Le programme S-80 remonte au printemps 2003, lorsque Federico Trillo, ministre de la Défense, et José María Aznar, Premier ministre, ont signé l'ordre d'exécution pour la construction de quatre nouveaux sous-marins. Le résultat devait être une évolution conceptuelle des sous-marins Scorpène du chantier naval français DCNS, aujourd'hui NavalGroup, entreprise avec laquelle Navantia avait unilatéralement rompu son accord de coopération. Le calendrier initial prévoyait la mise à l'eau du S-81 en 2013...
En termes d'investissement. Le budget pour l'achat des quatre sous-marins en 2003 s'élevait à 2 135 millions d'euros, soit un coût unitaire de 533,8 millions. Les retards et les incidents ont fait passer le plafond des dépenses à 3 906,7 millions, soit 976,5 millions par sous-marin, ce qui représente un surcoût de 83 %.
Mais les similitudes entre le programme S-80, son premier né - le S-81 - et Ariane 6 sont plus nombreuses : ils font l'objet d'une adulation démesurée et reçoivent des louanges qui suivent le schéma "vendre la peau de l'ours avant qu'il ne soit chassé". Ils n'ont pas encore démontré les capacités pour lesquelles ils ont été conçus et font l'objet de revendications déplacées.

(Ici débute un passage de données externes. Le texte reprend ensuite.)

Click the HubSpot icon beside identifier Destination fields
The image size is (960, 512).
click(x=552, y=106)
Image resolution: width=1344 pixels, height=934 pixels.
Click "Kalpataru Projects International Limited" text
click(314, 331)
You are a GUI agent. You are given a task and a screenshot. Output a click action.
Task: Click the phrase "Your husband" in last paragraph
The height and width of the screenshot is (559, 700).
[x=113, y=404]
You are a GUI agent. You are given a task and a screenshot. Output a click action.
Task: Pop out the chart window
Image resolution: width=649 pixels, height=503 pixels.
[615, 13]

Le commissaire européen au marché intérieur, Thierry Breton, et le directeur de l'ESA, Josef Aschbacher, ont récemment déclaré à Séville qu'Ariane 6 devrait être "le leader mondial sur le marché des lancements spatiaux commerciaux". Et le 30 novembre à Carthagène, lors de la cérémonie de livraison du S-81, la secrétaire d'État à la défense, Amparo Valcarce, a déclaré que le S-80 est "l'un des projets technologiques les plus complexes entrepris dans notre pays". C'est vrai, mais de là à proclamer qu'il "place l'industrie navale espagnole au premier rang mondial", il y a un gouffre.
Il a également été dit que des pays tiers "soumissionnent pour l'obtenir". Cela sera vérifié lorsque les contrats d'exportation seront confirmés. Et le ministère de la Défense exagère lorsque, dans un communiqué officiel daté du 30 novembre, il affirme qu'avec le S-81, "l'Espagne entre dans le club des dix pays ayant la capacité de concevoir et de construire des sous-marins". Il semble que quelqu'un se soit trompé dans les calculs.

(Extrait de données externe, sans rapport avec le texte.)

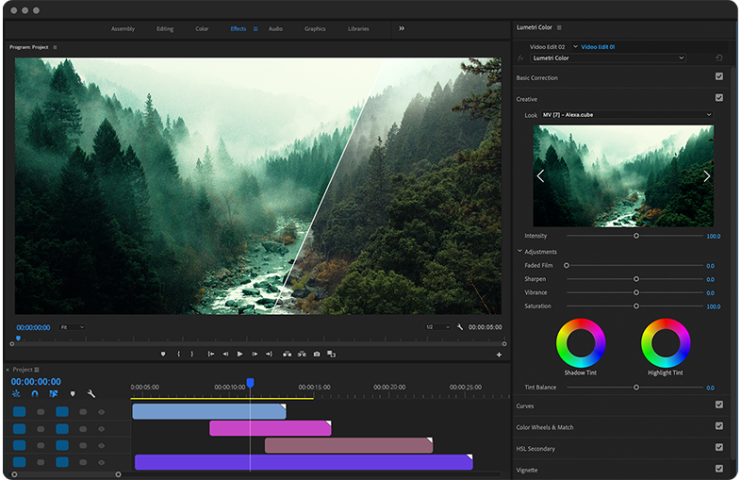This screenshot has height=480, width=741.
Task: Click the Button Editor plus icon
Action: (x=499, y=354)
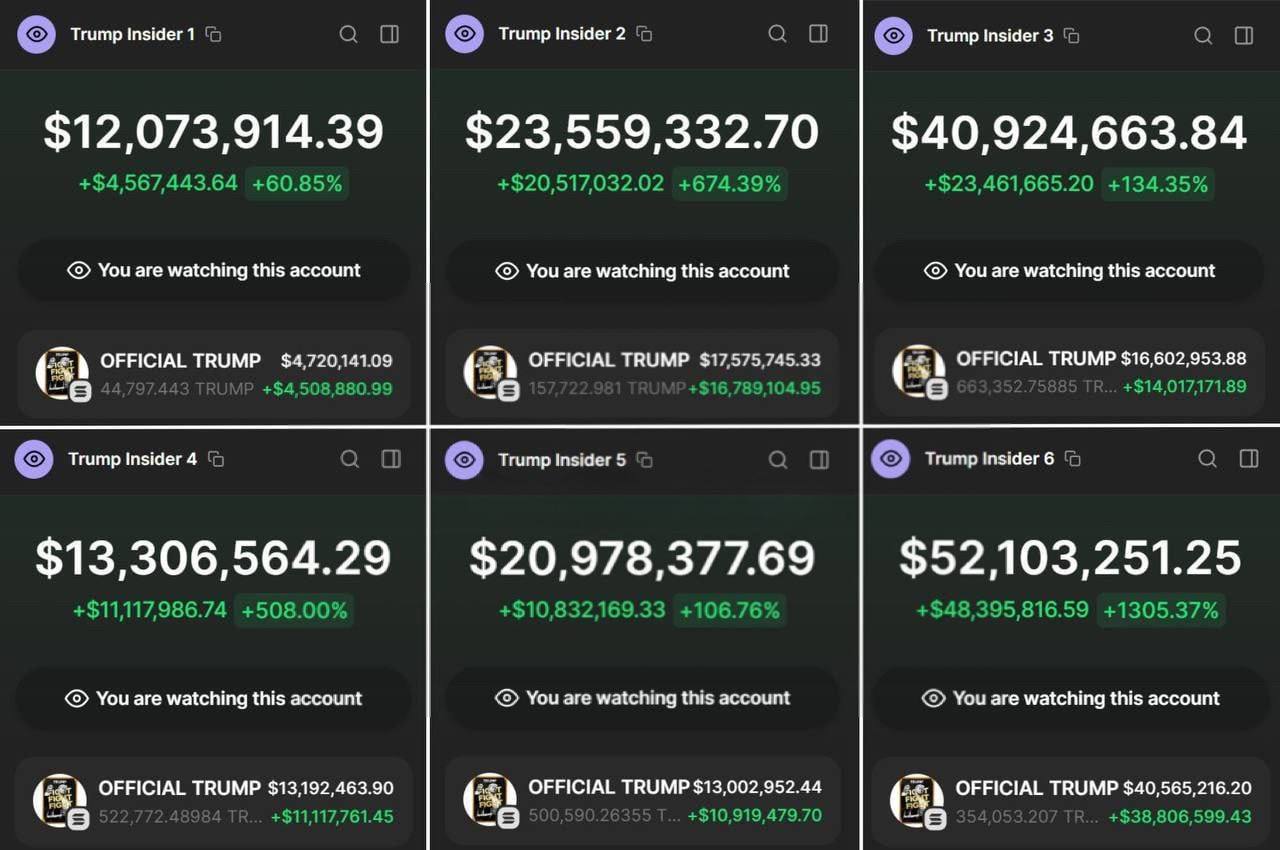The width and height of the screenshot is (1280, 850).
Task: Open the Trump Insider 4 account name
Action: (132, 459)

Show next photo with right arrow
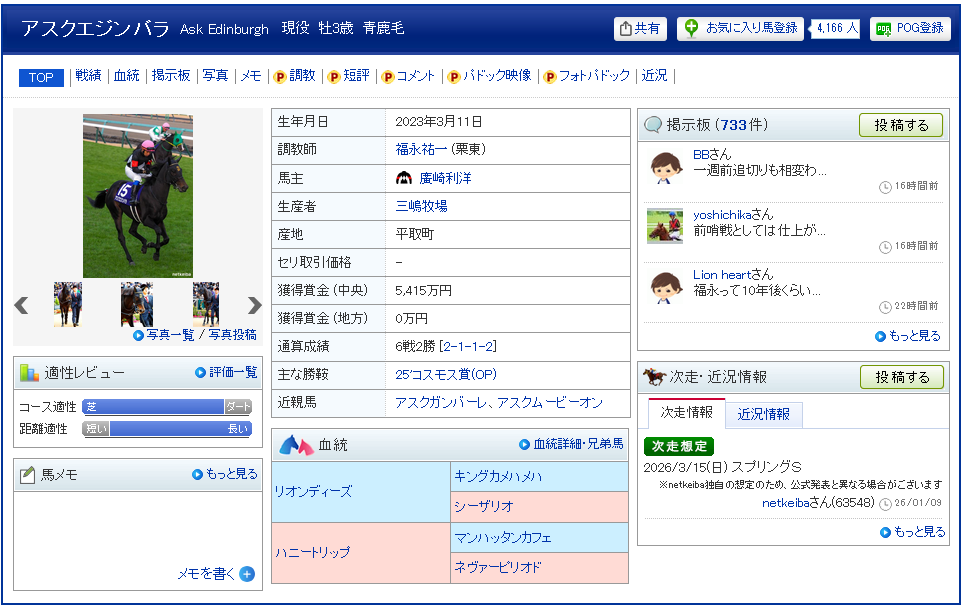(x=254, y=305)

Les sous-marins sont conçus et construits par des chantiers navals en Allemagne, en Chine, en Corée du Sud, aux États-Unis, en France, en Inde, au Japon, au Royaume-Uni, en Russie et en Suède, soit dix pays au total. "Mais le classement comprend aussi Taïwan, l'Italie et il ne faut pas oublier le Brésil", souligne un marin de grand prestige de l'arme sous-marine. Bref, l'Espagne et Navantia ne font pas partie du Top 10 des constructeurs de sous-marins, mais ils y sont. Et l'Europe n'a pas encore de lanceur en service, mais elle en aura bientôt un. Il n'y a aucun doute sur l'obstination - et l'argent ! - à faire décoller les deux projets.